Cerner's Q3 revenue grows despite sluggish software sales
Cerner clients bought less licensed software and technology resale than the company expected in the third quarter of 2018, tempering revenue growth for the period.
That's in part due to the relatively loose regulatory environment. Provider organizations have been facing less pressure to buy new software, according to the company. It expects more interoperability regulations in the future, though it didn't specifically name the much-anticipated information-blocking rule the Office of the National Coordinator for Health Information Technology is set to release.
"There isn't anything that's forcing clients to go get deals done," said Cerner Chief Financial Officer Marc Naughton. "The market is still active. We just didn't get much of it in Q3."

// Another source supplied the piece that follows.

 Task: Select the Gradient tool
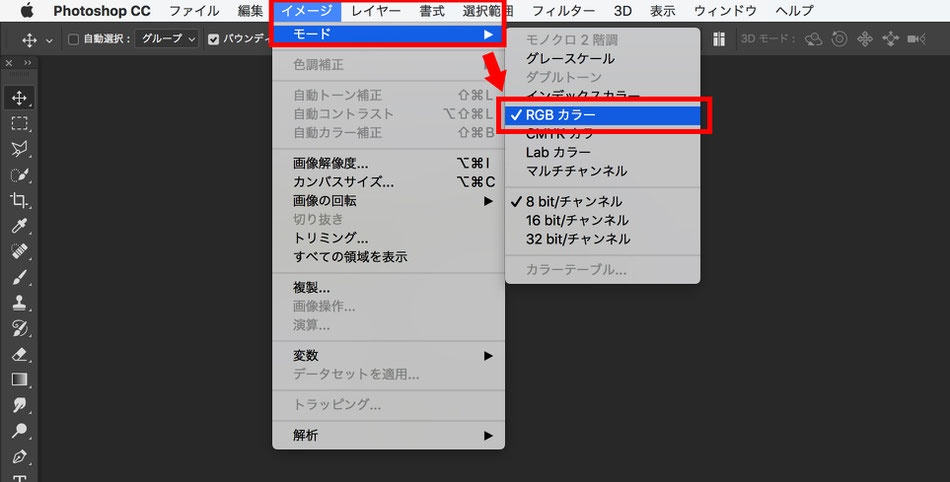(x=19, y=380)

Other than its licensed software and technology resale businesses, Cerner had a strong quarter, according to John Peterzalek, , who will take over outgoing Cerner president Zane Burke's duties on Nov. 2 and become chief client officer. Revenue for the quarter was $1.34 billion, up 5% over the third quarter of 2017.
"We continue to have good contributions from our key growth areas," Peterzalek said. Those areas include population health, revenue cycle management and strategic IT outsourcing.
Bookings were also up from a year ago, rising by 43% to $1.59 billion, though they were lower than the second quarter's $1.78 billion. In that quarter, Cerner got a boost from signing the long-delayed contract with the VA to replace its home-grown electronic health record.
The 10-year project is projected to cost $10 billion, though former VA Secretary Dr. David Shulkin put the cost at $16 billion.
Interoperability, which was a sore spot during contract negotiations, is still top of mind. In early October, Cerner assembled a team of people from 24 businesses—including Leidos, the contractor for the Defense Department's Cerner EHR—to help with the project. The team members will help Cerner ensure that data are interoperable among military facilities, VA facilities and community provider organizations.
The newly formed group isn't the only team involved in the VA project. The VA established the Office of Electronic Health Record Modernization to guide deployment and maintenance of the new software.
Cerner has been moving along with the project steadily, according to Peterzalek. He said the company will reach the "first major product milestone" in 2020, when sites will start going live with the software.